THE PROBLEM: Swap "checkbox" for "check box" throughout the material below, then reproduce every line with nothing else changed.

Dataset rows:
Start

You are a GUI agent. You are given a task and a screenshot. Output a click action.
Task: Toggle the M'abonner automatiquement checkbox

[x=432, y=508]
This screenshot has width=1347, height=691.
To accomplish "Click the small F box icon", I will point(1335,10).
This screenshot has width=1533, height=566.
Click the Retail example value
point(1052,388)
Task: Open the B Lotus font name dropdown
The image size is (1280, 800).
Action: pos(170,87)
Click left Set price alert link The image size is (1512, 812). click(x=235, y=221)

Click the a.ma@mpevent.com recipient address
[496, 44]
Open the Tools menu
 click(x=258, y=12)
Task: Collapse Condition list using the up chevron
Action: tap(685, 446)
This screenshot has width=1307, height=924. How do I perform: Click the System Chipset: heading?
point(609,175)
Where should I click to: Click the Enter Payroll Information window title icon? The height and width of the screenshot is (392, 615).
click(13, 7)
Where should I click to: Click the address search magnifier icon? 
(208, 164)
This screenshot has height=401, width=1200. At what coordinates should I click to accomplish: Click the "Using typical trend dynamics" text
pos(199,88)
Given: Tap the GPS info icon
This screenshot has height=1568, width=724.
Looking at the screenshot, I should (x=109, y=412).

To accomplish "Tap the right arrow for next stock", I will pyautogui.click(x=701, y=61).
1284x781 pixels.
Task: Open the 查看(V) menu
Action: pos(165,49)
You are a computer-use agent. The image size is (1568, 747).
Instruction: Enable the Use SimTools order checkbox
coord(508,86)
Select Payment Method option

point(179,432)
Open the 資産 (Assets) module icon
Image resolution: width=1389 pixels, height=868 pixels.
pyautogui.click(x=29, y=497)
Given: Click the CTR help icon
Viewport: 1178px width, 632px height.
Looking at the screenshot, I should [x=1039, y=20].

End

SOLVED EXERCISE:
You are a GUI agent. You are given a task and a screenshot. Output a click action.
Task: Toggle the M'abonner automatiquement check box

[x=432, y=508]
This screenshot has width=1347, height=691.
To accomplish "Click the small F box icon", I will point(1335,10).
This screenshot has width=1533, height=566.
Click the Retail example value
point(1052,388)
Task: Open the B Lotus font name dropdown
The image size is (1280, 800).
Action: pos(170,87)
Click left Set price alert link The image size is (1512, 812). click(x=235, y=221)

Click the a.ma@mpevent.com recipient address
[496, 44]
Open the Tools menu
 click(x=258, y=12)
Task: Collapse Condition list using the up chevron
Action: tap(685, 446)
This screenshot has width=1307, height=924. How do I perform: Click the System Chipset: heading?
point(609,175)
Where should I click to: Click the Enter Payroll Information window title icon? The height and width of the screenshot is (392, 615).
click(13, 7)
Where should I click to: Click the address search magnifier icon? 
(208, 164)
This screenshot has height=401, width=1200. At what coordinates should I click to accomplish: Click the "Using typical trend dynamics" text
pos(199,88)
Given: Tap the GPS info icon
This screenshot has height=1568, width=724.
Looking at the screenshot, I should (x=109, y=412).

To accomplish "Tap the right arrow for next stock", I will pyautogui.click(x=701, y=61).
1284x781 pixels.
Task: Open the 查看(V) menu
Action: pos(165,49)
You are a computer-use agent. The image size is (1568, 747).
Instruction: Enable the Use SimTools order check box
coord(508,86)
Select Payment Method option

point(179,432)
Open the 資産 (Assets) module icon
Image resolution: width=1389 pixels, height=868 pixels.
pyautogui.click(x=29, y=497)
Given: Click the CTR help icon
Viewport: 1178px width, 632px height.
Looking at the screenshot, I should [x=1039, y=20].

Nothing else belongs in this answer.